Background: Delayed wound healing frequently occurs as a complication of diabetes. Diabetic wounds that are difficult to heal are associated with chronic, persistent inflammation, characterized by impaired efferocytosis and a sustained pro-inflammatory state of macrophages at the wound site. Sulforaphane (SFN), a bioactive compound found in cruciferous vegetables, possesses anti-inflammatory and antioxidant activities. Numerous studies have shown that SFN can inhibit various inflammatory diseases such as atherosclerosis and psoriasis; however, its potential in treating diabetic wounds remains unknown. Purpose: This study investigates the effects and potential mechanisms of SFN on diabetic wound healing. Methods: Network pharmacology approaches were employed to identify potential targets of SFN for diabetic wound treatment. Additionally, an STZ-induced diabetic mouse model (C57/B6) was used in in vivo studies to examine SFN's impact on diabetic wound healing. Simultaneously, immunofluorescence staining, immunohistochemical staining, Western blotting, and qPCR analysis were employed to detect phenotypes associated with macrophage efferocytosis and M2 polarization.
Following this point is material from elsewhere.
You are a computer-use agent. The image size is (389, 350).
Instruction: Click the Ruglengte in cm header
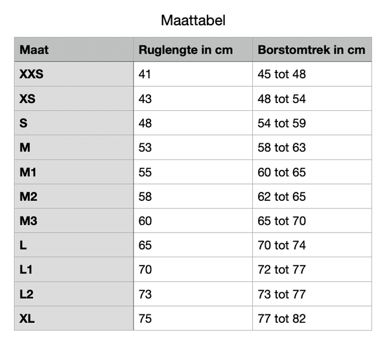point(185,50)
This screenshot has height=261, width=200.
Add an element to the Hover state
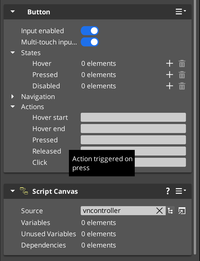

Subsequently, the mechanism underlying SFN treatment was explored through in vitro experiments utilizing the THP-1 human monocyte cell line. Results: The results demonstrated that topical SFN application accelerated wound healing in diabetic mice, partly through the enhancement of impaired macrophage efferocytosis and the promotion of M2 macrophage polarization, thereby reducing the inflammatory response at the wound site. SFN promoted the phagocytosis of apoptotic Jurkat cells by THP-1 differentiated macrophages, reducing the resulting inflammatory response. Mechanistic studies revealed that SFN promotes macrophage efferocytosis by activating nuclear factor E2-related factor 2 (Nrf2), leading to upregulation of heme oxygenase 1 (HO-1) expression and subsequent enhancement of mer proto-oncogene tyrosine kinase (MERTK), a recognition receptor for efferocytosis. Furthermore, SFN enhanced macrophage polarization toward the M2 phenotype and reduced the lipopolysaccharide (LPS)-induced inflammatory response in vitro. Conclusion: These data suggest that SFN could serve as an effective adjunct or novel therapeutic agent for treating chronic non-healing wounds in diabetes.